▶ Texte présenté

La situation actuelle est particulièrement complexe puisque la législation belge ne permet pas l’usage de dérivés naturels du cannabis (Sativex) en médecine, excepté dans le cadre de la sclérose en plaques et uniquement en cas de spasticité. Ce n’est pas le cas d’autres pays comme le Canada, les Pays-Bas, l’Allemagne, Israël et certains États d’Amérique du Nord.
La Belgique est à la traîne et met autant les patients que les médecins dans une situation inconfortable, puisqu’il y a à la fois une limitation de la liberté thérapeutique pour les uns et une non-accessibilité à un produit potentiellement efficace pour les autres. Évoquer le fait qu’il n’y a pas assez de données disponibles, que la douleur est un phénomène subjectif, qu’il a des risques de toxicité ou que la substance est dangereuse relève d’un manque coupable de discernement.

▶ Matériel à examiner
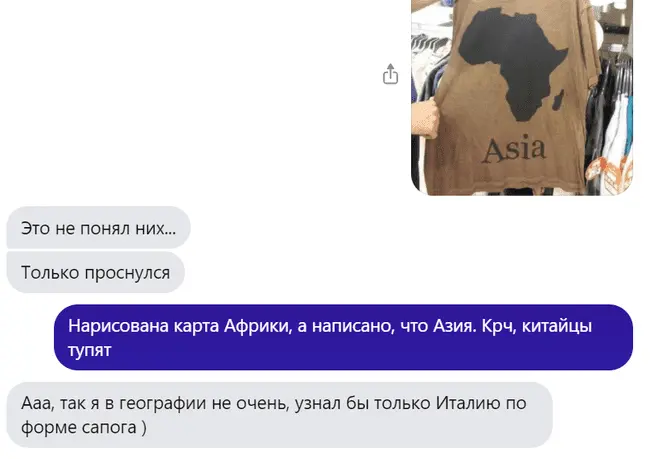Click the word 'Африки' in blue message

click(x=258, y=326)
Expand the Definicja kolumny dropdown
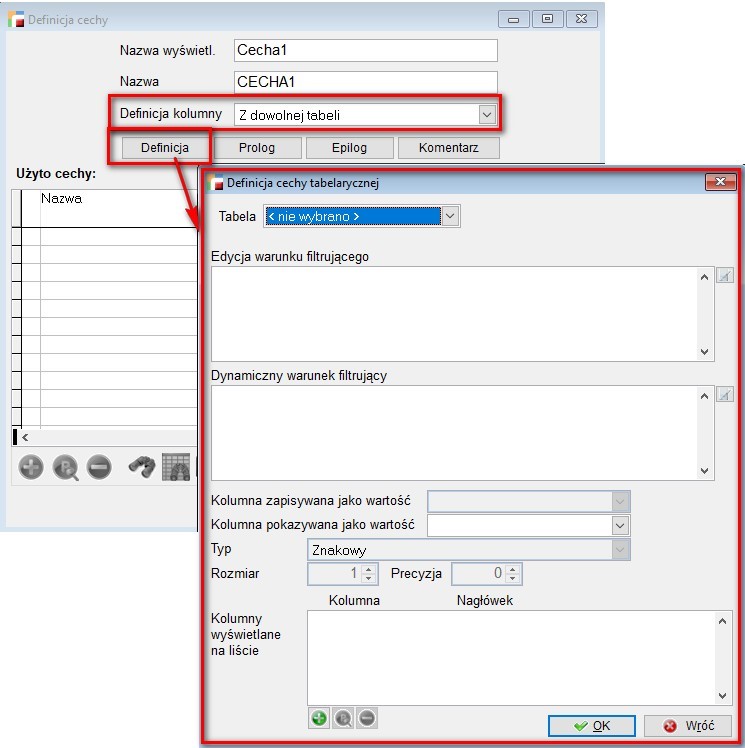This screenshot has height=748, width=745. (x=487, y=115)
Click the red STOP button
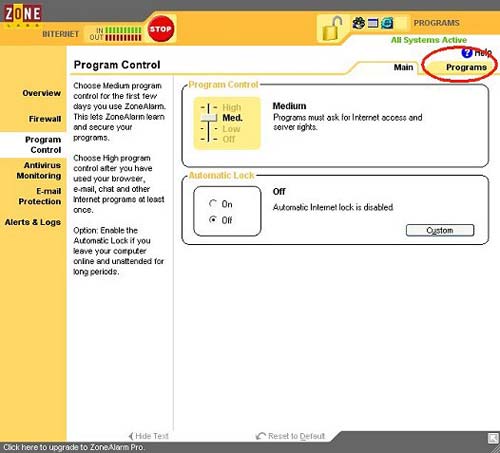This screenshot has width=500, height=453. tap(161, 29)
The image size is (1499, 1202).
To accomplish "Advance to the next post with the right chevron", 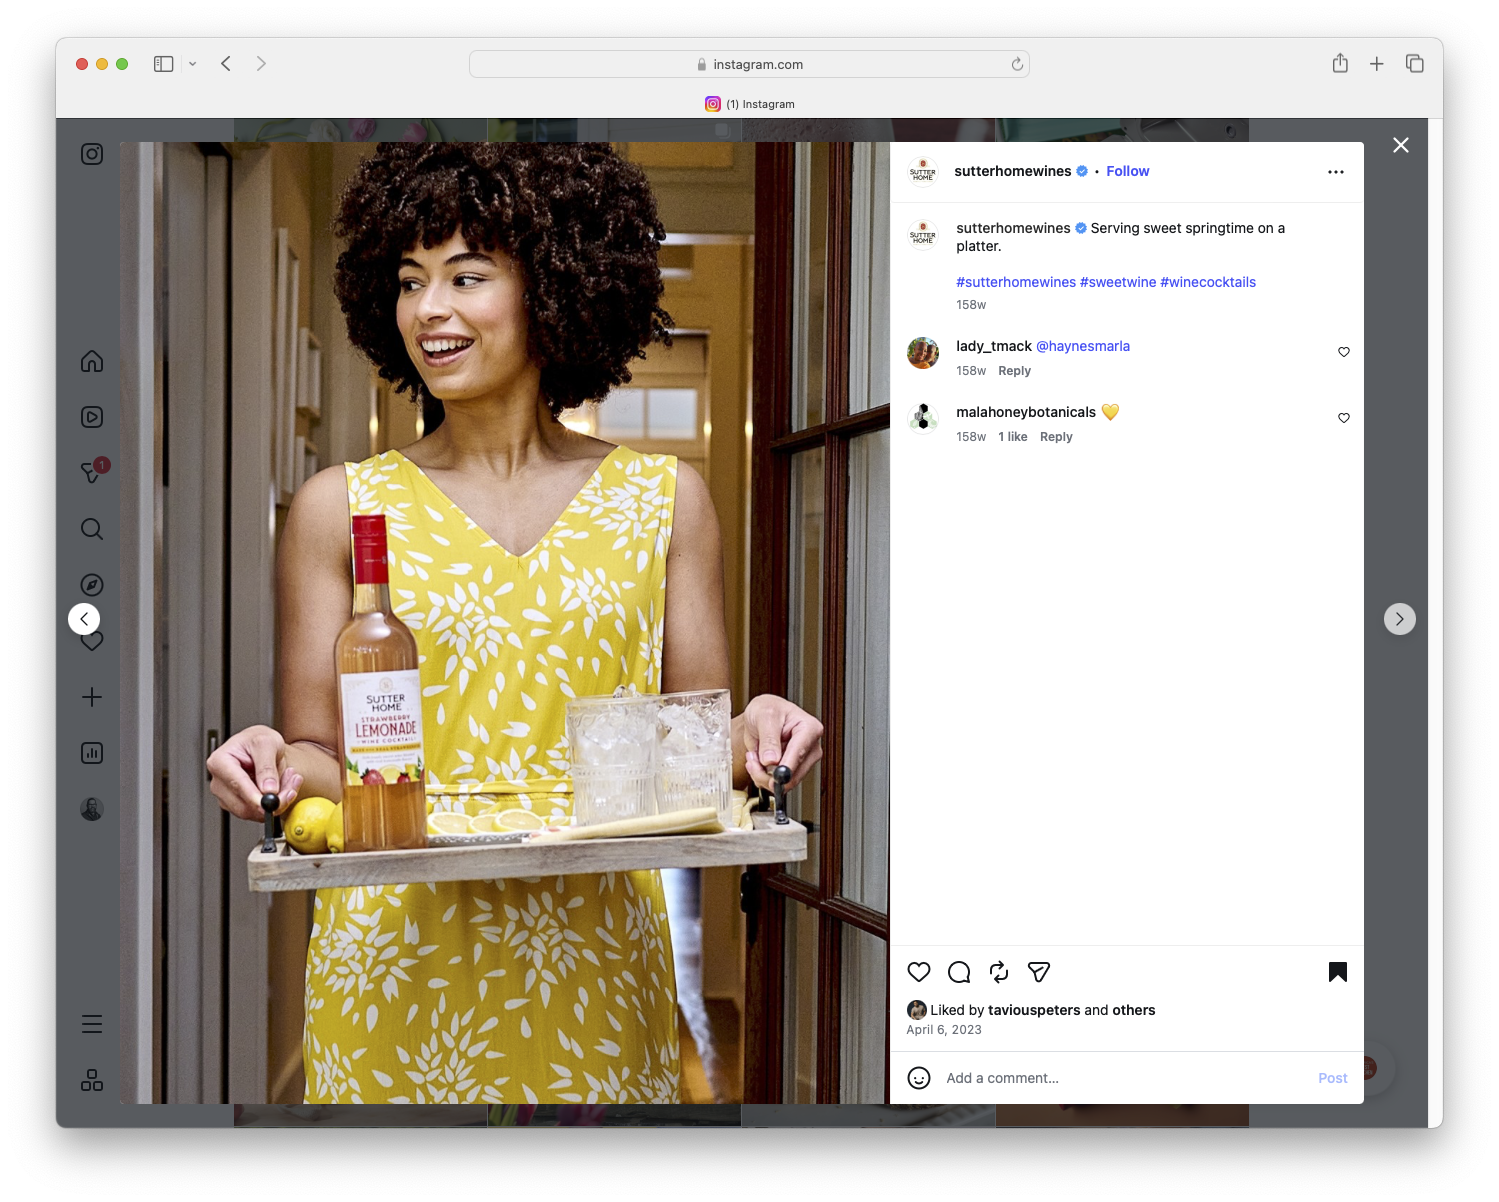I will coord(1399,619).
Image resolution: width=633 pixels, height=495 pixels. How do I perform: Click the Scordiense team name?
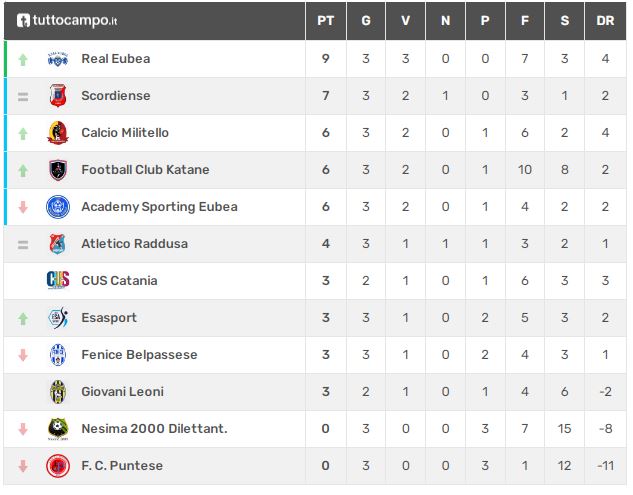tap(116, 96)
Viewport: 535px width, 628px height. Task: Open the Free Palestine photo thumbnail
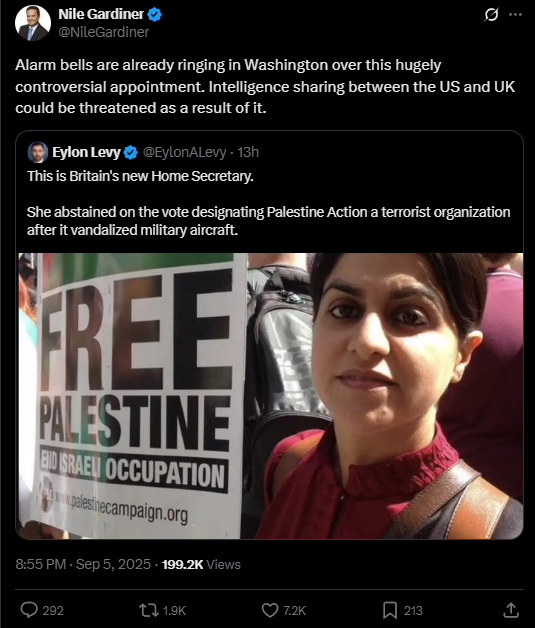[270, 396]
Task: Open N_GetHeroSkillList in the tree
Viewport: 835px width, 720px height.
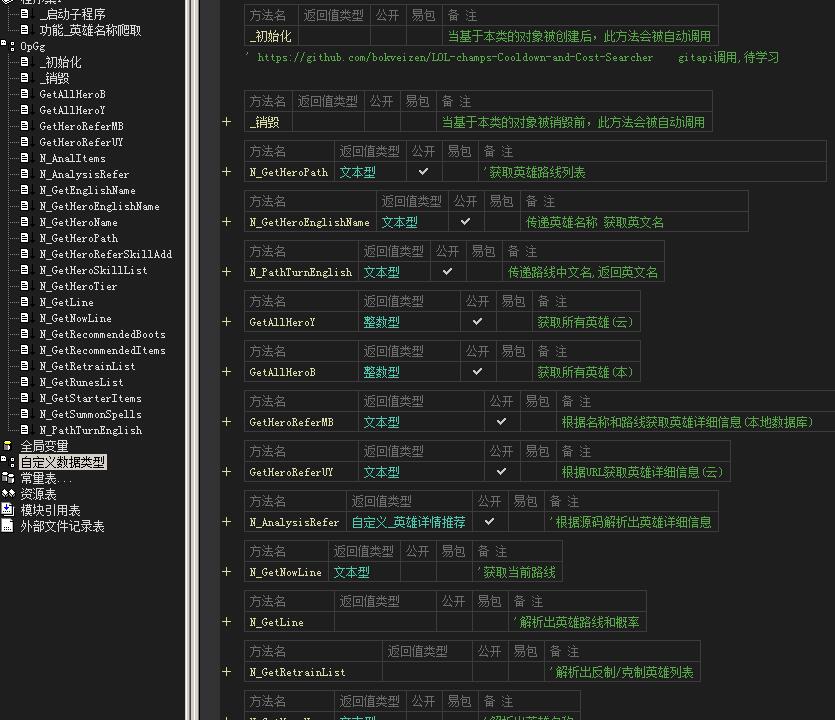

▶ Consigne A
Répondez à ces questions sur le texte consacré au cannabis médical en Belgique :
(i) Dans quel seul cas la loi belge autorise-t-elle le Sativex en médecine ?
(ii) Quels pays et territoires sont cités comme ne suivant pas cette règle ?
(iii) Selon le texte, de quoi relève le fait d'évoquer un manque de données ?
▶ Consigne B
Reprenez mot pour mot le passage du texte consacré au cannabis médical en Belgique qui va de « La situation actuelle » à « d’Amérique du Nord. », ces deux passages compris.

▶ Corrigé A
(i) Dans le cadre de la sclérose en plaques, et uniquement en cas de spasticité.
(ii) Le Canada, les Pays-Bas, l'Allemagne, Israël et certains États d'Amérique du Nord.
(iii) D'un manque coupable de discernement.

▶ Corrigé B
La situation actuelle est particulièrement complexe puisque la législation belge ne permet pas l’usage de dérivés naturels du cannabis (Sativex) en médecine, excepté dans le cadre de la sclérose en plaques et uniquement en cas de spasticité. Ce n’est pas le cas d’autres pays comme le Canada, les Pays-Bas, l’Allemagne, Israël et certains États d’Amérique du Nord.